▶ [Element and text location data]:
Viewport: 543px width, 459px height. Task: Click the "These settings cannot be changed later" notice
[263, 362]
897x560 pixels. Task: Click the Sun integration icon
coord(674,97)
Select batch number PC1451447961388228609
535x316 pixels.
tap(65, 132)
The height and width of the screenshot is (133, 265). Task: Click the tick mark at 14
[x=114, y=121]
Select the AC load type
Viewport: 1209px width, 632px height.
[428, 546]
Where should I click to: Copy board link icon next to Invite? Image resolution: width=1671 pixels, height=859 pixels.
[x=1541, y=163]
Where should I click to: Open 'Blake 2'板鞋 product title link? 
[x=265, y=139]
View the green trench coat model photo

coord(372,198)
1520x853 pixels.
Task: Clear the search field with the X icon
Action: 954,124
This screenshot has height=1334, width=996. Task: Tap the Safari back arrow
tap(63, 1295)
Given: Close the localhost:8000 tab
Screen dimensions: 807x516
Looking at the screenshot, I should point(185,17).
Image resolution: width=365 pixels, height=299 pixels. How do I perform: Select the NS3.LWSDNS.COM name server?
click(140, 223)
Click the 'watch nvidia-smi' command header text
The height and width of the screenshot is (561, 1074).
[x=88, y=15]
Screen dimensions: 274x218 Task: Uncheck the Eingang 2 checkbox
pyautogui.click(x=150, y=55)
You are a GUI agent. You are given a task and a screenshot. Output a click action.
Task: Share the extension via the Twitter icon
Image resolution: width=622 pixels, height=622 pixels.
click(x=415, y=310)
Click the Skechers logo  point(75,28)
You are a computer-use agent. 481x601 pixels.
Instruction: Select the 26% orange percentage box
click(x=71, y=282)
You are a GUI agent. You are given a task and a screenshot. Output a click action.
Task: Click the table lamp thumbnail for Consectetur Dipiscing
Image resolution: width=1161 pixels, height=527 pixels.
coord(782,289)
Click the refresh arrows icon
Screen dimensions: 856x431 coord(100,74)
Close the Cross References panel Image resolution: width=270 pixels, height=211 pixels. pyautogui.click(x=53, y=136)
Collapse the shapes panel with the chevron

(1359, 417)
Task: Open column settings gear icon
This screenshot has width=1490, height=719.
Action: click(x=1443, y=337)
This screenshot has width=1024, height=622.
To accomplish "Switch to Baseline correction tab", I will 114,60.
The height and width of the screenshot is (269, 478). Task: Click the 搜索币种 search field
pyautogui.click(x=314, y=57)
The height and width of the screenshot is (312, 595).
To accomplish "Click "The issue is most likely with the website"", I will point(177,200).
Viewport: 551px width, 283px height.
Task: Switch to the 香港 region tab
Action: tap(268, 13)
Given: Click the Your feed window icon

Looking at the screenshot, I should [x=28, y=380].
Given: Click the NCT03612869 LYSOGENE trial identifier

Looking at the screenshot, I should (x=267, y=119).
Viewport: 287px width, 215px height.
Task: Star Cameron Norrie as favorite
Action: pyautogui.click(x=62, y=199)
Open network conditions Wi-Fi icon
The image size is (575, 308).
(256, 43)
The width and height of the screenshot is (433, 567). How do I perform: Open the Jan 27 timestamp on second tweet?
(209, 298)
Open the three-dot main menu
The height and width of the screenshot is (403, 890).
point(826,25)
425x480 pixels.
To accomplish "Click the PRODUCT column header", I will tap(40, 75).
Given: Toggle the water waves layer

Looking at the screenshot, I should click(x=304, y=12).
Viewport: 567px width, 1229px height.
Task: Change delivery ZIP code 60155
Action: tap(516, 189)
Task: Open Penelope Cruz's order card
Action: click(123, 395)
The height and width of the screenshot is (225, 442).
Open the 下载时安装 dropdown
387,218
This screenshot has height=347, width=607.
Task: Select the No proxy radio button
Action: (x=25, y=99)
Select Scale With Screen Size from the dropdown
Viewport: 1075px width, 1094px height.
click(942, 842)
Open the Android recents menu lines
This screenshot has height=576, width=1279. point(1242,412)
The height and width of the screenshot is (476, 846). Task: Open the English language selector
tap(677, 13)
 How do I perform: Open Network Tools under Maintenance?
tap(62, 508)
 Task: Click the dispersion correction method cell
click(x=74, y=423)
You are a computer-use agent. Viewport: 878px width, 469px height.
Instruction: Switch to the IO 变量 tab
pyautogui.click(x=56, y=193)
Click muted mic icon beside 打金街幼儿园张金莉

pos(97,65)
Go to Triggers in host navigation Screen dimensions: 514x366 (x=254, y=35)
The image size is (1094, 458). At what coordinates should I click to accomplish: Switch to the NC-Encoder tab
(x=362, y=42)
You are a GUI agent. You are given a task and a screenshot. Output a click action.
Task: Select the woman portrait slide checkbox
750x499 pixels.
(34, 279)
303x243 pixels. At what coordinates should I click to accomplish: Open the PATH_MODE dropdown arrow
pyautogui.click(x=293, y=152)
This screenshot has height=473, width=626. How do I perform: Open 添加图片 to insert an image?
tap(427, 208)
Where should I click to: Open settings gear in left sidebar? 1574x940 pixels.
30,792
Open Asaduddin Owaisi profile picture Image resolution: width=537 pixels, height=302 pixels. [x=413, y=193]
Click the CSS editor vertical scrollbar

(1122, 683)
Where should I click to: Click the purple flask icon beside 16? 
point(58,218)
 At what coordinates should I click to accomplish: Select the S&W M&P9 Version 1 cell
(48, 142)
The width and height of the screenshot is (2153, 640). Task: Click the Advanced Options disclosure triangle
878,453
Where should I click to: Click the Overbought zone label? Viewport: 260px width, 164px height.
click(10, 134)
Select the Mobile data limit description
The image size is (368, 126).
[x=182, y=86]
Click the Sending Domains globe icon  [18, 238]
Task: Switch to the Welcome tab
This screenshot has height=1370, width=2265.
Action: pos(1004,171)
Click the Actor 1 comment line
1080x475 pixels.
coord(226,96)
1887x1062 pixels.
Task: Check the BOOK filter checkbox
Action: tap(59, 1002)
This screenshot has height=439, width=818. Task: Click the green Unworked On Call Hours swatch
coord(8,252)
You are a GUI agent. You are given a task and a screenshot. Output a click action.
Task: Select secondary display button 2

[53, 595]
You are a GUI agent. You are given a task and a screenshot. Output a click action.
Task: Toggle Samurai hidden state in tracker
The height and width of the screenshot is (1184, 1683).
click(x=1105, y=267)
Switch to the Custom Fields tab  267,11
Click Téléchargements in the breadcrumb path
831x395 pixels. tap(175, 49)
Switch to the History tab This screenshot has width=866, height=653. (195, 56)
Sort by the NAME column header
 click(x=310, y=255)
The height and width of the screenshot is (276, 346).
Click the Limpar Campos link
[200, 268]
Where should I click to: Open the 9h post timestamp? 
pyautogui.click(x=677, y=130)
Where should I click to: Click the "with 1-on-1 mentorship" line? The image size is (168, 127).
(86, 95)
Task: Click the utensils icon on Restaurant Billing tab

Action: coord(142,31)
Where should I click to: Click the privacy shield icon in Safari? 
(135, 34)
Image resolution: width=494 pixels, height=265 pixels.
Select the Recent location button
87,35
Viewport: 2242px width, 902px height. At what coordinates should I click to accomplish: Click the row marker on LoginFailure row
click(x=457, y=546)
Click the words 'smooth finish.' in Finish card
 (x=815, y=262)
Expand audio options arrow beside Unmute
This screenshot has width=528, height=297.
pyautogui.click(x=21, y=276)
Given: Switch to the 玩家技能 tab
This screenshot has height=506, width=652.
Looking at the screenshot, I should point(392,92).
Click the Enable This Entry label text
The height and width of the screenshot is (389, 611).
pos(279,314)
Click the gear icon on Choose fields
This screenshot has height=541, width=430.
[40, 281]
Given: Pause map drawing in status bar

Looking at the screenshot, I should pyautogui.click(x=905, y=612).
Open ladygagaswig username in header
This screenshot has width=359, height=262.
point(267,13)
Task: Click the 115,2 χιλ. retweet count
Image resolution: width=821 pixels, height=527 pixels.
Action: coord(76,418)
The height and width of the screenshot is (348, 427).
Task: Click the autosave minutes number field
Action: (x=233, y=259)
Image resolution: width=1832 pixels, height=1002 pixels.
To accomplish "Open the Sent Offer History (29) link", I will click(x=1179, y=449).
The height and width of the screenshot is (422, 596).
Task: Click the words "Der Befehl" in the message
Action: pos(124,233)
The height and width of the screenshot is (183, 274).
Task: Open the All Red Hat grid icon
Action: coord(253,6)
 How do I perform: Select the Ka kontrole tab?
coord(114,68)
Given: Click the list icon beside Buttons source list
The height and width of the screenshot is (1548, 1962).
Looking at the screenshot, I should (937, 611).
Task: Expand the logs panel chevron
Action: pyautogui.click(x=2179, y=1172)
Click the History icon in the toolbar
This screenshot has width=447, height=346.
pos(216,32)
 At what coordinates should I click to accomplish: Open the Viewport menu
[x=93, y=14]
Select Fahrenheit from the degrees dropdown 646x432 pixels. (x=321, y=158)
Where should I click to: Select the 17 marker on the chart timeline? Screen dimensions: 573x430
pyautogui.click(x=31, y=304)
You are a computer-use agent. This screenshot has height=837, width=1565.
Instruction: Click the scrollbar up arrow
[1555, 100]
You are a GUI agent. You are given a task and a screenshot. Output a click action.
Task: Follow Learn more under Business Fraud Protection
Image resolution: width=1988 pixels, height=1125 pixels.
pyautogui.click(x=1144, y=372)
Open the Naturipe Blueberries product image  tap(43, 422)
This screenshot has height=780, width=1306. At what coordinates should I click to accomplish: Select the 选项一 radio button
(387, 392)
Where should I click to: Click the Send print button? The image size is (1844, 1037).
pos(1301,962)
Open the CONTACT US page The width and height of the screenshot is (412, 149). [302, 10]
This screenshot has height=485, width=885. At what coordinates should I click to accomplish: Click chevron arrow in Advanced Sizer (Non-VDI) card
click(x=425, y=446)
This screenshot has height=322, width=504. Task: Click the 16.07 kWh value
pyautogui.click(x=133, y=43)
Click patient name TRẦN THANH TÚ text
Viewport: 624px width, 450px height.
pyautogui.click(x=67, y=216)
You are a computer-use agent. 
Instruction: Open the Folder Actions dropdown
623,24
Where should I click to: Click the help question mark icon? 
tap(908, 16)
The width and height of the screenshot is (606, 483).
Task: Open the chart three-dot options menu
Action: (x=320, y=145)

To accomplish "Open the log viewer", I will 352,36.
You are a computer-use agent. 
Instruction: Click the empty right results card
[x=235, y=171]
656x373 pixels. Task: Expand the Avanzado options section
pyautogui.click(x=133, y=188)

▶ [Required task]:
Print the stretch of the records from the line containing "Image resolution: width=494" through the line containing "[x=93, y=14]", reproducing each line without any change.

▶ [Output below]:
Image resolution: width=494 pixels, height=265 pixels.
Select the Recent location button
87,35
Viewport: 2242px width, 902px height. At what coordinates should I click to accomplish: Click the row marker on LoginFailure row
click(x=457, y=546)
Click the words 'smooth finish.' in Finish card
 (x=815, y=262)
Expand audio options arrow beside Unmute
This screenshot has width=528, height=297.
pyautogui.click(x=21, y=276)
Given: Switch to the 玩家技能 tab
This screenshot has height=506, width=652.
Looking at the screenshot, I should point(392,92).
Click the Enable This Entry label text
The height and width of the screenshot is (389, 611).
pos(279,314)
Click the gear icon on Choose fields
This screenshot has height=541, width=430.
[40, 281]
Given: Pause map drawing in status bar

Looking at the screenshot, I should pyautogui.click(x=905, y=612).
Open ladygagaswig username in header
This screenshot has width=359, height=262.
point(267,13)
Task: Click the 115,2 χιλ. retweet count
Image resolution: width=821 pixels, height=527 pixels.
Action: coord(76,418)
The height and width of the screenshot is (348, 427).
Task: Click the autosave minutes number field
Action: (x=233, y=259)
Image resolution: width=1832 pixels, height=1002 pixels.
To accomplish "Open the Sent Offer History (29) link", I will click(x=1179, y=449).
The height and width of the screenshot is (422, 596).
Task: Click the words "Der Befehl" in the message
Action: pos(124,233)
The height and width of the screenshot is (183, 274).
Task: Open the All Red Hat grid icon
Action: coord(253,6)
 How do I perform: Select the Ka kontrole tab?
coord(114,68)
Given: Click the list icon beside Buttons source list
The height and width of the screenshot is (1548, 1962).
Looking at the screenshot, I should (937, 611).
Task: Expand the logs panel chevron
Action: pyautogui.click(x=2179, y=1172)
Click the History icon in the toolbar
This screenshot has width=447, height=346.
pos(216,32)
 At what coordinates should I click to accomplish: Open the Viewport menu
[x=93, y=14]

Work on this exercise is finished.